Parents and neighbors were less offended by the dancing than by the admission strategy underneath it: the school had no better pitch than choreography. In the language of municipal self-esteem, this is called “modern outreach.” In the language of anyone paying attention, it is a public service licking its own wounds on social media and calling it engagement.

A district education official defended the effort as “creative visibility” and said schools must meet families “where they are.” That, presumably, now includes a platform designed to convert attention spans into symptoms. The campaign also drew the usual moral exhibitionists: right-wing commentators sneering at “woke schools,” while the self-appointed progressive crowd applauded the content because it was “authentic,” which is what people say when they want credit for noticing a train wreck.

The real scandal is not the dance clips.
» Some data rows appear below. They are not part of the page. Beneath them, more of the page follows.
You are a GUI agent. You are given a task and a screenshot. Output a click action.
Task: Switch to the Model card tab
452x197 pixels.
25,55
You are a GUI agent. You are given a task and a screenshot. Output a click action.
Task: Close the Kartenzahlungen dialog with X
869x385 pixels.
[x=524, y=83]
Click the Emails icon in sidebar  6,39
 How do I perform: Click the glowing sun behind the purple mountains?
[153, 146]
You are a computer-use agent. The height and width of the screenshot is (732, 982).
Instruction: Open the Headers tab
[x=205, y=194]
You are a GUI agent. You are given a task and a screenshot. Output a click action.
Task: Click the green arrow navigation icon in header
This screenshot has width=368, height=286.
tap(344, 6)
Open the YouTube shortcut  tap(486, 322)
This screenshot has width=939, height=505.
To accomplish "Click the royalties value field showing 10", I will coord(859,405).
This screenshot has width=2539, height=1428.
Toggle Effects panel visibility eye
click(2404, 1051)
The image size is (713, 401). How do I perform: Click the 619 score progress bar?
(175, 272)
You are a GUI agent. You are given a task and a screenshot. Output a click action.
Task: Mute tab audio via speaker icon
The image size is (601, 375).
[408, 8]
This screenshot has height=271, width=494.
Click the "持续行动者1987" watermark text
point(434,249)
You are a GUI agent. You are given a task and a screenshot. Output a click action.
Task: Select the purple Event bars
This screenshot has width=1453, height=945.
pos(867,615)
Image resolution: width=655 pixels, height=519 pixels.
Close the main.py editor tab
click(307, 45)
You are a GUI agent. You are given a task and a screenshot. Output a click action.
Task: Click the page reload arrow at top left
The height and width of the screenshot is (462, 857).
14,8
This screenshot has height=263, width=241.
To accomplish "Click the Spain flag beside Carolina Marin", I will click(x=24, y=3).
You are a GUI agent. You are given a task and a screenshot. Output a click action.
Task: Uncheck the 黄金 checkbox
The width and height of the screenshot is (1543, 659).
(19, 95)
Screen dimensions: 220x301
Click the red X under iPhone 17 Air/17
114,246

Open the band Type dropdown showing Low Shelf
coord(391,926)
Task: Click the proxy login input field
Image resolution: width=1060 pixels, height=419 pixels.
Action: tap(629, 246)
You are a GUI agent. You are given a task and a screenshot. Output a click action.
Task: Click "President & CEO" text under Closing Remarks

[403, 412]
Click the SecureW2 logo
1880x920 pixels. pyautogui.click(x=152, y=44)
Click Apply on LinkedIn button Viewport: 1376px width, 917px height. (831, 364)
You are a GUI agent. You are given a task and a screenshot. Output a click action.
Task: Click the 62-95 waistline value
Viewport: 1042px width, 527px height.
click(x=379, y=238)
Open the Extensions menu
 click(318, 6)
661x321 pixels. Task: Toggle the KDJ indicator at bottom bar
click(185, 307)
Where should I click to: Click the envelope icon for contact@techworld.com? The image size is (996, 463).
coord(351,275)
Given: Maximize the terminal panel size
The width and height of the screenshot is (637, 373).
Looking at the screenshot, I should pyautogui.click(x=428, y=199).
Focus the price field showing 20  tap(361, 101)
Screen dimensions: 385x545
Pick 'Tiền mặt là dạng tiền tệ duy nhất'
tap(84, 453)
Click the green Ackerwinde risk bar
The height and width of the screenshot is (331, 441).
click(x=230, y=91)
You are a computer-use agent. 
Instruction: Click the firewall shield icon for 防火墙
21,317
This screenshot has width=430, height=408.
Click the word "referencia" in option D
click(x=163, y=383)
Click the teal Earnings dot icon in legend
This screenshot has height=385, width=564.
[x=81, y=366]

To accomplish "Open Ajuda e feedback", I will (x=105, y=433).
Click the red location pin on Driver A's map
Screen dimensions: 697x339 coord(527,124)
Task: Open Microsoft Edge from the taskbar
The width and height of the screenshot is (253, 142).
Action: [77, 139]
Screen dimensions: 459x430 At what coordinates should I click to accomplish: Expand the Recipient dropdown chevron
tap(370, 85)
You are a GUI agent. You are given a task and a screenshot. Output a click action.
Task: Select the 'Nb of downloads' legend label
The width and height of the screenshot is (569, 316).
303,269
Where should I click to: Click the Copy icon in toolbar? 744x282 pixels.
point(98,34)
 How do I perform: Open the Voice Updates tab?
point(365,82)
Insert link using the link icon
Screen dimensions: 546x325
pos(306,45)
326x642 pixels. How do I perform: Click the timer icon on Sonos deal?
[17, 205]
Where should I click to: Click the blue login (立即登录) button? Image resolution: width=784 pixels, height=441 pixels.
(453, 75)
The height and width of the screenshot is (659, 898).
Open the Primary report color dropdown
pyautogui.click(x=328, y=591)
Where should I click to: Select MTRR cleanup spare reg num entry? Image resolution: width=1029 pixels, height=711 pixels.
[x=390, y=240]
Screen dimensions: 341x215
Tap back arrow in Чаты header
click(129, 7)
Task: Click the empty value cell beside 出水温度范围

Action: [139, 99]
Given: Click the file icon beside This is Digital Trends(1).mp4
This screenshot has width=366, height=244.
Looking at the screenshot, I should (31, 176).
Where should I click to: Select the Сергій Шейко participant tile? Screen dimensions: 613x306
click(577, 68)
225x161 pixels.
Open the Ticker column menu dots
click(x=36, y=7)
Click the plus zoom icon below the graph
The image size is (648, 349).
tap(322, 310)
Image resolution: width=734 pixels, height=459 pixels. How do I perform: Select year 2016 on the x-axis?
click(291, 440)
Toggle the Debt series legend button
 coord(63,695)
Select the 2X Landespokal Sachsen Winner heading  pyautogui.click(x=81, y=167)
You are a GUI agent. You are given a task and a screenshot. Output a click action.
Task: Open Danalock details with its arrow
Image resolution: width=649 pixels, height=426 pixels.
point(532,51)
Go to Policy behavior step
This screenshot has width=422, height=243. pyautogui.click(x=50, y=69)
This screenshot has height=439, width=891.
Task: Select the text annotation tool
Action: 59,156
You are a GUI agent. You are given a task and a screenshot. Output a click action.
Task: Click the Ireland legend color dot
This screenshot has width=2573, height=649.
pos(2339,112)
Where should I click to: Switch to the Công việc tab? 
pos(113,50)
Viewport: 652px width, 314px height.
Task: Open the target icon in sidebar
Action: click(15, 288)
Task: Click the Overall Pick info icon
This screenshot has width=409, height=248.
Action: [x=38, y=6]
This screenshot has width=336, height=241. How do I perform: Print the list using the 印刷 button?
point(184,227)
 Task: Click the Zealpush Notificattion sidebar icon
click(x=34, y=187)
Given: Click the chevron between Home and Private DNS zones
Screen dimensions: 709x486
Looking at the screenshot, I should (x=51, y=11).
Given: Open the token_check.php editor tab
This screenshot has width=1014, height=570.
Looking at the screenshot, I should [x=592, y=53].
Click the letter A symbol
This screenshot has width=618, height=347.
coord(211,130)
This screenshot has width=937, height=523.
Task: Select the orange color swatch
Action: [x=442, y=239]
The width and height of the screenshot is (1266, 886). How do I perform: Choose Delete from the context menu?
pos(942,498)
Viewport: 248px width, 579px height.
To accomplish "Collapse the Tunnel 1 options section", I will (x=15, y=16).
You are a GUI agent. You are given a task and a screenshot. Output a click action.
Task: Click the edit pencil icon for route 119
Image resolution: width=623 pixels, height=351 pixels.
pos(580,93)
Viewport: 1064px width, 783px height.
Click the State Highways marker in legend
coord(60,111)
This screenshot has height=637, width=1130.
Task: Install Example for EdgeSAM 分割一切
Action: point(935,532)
It is that the system has learned to market absence itself — empty classrooms, overworked staff, underfunded repairs — as a kind of edgy transparency. Like a Foucault lecture delivered by a school secretary with a broken printer, the performance reveals who has power and who is simply trying to keep the lights on without getting swallowed by the paperwork.

By Thursday, one school had already deleted a clip after parents mocked the caption for sounding “desperate and a little horny for enrollment.” Officials said they will continue the campaign anyway. The next video is scheduled to feature staff answering admission questions in sync, which may be the first honest thing the schools have done all year.